All that should come back is the lines of the data below from the one containing "Click the Change sort order icon" to the one containing "Open node info icon in selection toolbar", inclusive, exactly as they stand.

════════════════════

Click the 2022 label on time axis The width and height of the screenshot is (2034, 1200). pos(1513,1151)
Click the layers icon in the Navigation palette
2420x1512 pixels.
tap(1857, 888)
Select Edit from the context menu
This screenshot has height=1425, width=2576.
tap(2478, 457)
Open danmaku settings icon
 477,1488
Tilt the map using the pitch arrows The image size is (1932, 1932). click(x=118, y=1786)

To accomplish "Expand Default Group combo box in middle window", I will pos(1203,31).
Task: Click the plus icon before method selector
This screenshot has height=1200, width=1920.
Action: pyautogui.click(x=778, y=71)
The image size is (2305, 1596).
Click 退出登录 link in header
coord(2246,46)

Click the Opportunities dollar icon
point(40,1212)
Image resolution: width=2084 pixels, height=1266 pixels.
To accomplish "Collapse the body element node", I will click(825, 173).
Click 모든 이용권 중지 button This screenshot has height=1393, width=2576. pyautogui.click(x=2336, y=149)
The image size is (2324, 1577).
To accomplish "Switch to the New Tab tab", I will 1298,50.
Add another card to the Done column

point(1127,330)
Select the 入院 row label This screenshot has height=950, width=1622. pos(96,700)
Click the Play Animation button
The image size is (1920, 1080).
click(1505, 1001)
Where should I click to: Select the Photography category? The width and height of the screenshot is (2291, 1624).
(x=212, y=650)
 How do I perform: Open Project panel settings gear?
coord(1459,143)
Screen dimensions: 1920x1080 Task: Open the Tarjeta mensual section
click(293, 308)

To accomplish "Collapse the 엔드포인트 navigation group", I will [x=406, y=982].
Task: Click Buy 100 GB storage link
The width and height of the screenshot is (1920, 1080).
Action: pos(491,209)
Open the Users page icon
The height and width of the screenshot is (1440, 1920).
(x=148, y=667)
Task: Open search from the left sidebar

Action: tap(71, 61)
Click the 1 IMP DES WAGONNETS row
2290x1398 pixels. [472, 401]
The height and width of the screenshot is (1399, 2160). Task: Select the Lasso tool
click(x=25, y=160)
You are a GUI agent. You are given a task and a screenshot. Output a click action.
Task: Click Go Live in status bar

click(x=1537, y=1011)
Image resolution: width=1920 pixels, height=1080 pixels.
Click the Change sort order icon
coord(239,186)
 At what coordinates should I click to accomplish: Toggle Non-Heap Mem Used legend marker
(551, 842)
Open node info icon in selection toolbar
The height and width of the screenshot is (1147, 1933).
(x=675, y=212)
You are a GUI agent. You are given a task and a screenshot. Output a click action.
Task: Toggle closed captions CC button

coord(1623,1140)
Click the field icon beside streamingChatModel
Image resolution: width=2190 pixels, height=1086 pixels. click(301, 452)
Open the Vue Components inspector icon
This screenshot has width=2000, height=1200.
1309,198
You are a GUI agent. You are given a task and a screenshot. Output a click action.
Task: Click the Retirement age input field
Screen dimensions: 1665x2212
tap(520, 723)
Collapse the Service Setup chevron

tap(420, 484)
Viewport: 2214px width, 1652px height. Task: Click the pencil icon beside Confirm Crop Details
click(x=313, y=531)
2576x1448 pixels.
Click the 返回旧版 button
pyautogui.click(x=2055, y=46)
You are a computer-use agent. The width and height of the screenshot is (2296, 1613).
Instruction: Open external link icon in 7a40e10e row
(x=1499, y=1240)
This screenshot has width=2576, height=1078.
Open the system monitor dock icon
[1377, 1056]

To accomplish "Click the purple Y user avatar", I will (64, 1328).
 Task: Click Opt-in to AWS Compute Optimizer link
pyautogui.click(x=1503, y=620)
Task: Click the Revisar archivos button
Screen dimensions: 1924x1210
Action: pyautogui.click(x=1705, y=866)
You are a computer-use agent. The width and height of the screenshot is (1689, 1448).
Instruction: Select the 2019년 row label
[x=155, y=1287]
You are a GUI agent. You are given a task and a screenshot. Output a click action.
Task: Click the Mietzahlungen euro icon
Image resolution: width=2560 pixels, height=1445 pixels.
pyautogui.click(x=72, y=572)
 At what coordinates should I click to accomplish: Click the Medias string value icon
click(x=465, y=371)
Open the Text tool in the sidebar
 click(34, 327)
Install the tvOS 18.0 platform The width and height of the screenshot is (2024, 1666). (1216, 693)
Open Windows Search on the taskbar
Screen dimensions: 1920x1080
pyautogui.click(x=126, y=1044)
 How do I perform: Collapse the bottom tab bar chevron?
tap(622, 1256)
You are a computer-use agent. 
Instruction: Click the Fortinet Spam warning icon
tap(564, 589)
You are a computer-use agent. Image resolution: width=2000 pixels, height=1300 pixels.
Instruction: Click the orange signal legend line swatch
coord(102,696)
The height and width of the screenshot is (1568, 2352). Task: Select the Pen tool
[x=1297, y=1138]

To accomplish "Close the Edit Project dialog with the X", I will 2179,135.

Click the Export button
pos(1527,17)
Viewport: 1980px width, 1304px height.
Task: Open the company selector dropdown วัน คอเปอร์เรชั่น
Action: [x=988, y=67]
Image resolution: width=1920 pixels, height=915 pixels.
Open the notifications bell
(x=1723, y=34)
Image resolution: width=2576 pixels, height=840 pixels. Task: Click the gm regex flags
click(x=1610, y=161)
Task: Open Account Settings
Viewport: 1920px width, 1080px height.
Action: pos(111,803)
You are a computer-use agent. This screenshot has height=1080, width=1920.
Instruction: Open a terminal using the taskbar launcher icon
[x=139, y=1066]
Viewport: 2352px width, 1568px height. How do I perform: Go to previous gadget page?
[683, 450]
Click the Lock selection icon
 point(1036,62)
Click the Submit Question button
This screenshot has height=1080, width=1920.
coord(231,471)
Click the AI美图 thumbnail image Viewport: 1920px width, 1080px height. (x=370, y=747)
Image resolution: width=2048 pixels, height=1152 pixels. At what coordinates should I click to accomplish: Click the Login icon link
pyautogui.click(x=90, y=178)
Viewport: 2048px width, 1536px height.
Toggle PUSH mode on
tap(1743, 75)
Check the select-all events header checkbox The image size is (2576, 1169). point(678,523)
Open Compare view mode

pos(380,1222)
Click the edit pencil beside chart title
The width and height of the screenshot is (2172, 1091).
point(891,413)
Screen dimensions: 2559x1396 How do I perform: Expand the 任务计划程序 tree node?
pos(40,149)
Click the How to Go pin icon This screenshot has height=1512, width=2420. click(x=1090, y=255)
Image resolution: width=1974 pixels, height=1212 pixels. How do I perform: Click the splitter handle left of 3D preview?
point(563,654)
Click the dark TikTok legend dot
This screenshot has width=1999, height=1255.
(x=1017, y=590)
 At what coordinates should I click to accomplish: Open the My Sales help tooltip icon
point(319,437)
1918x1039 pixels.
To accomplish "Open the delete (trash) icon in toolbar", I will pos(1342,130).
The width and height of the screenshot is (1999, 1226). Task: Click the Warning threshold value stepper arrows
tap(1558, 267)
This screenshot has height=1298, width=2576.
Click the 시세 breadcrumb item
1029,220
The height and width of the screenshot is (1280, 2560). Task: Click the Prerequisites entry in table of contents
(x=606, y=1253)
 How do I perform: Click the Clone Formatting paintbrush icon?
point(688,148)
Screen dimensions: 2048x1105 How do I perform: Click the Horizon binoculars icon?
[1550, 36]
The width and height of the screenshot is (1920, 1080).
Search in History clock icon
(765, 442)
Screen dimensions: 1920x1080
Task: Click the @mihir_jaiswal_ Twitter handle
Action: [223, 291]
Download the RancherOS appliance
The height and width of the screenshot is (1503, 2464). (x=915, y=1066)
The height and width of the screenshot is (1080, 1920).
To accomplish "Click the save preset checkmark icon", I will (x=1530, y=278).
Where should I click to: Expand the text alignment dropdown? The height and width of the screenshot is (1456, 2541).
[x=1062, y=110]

════════════════════

§ **EXERCISE ANSWER**
Click the Change sort order icon
coord(239,186)
 At what coordinates should I click to accomplish: Toggle Non-Heap Mem Used legend marker
(551, 842)
Open node info icon in selection toolbar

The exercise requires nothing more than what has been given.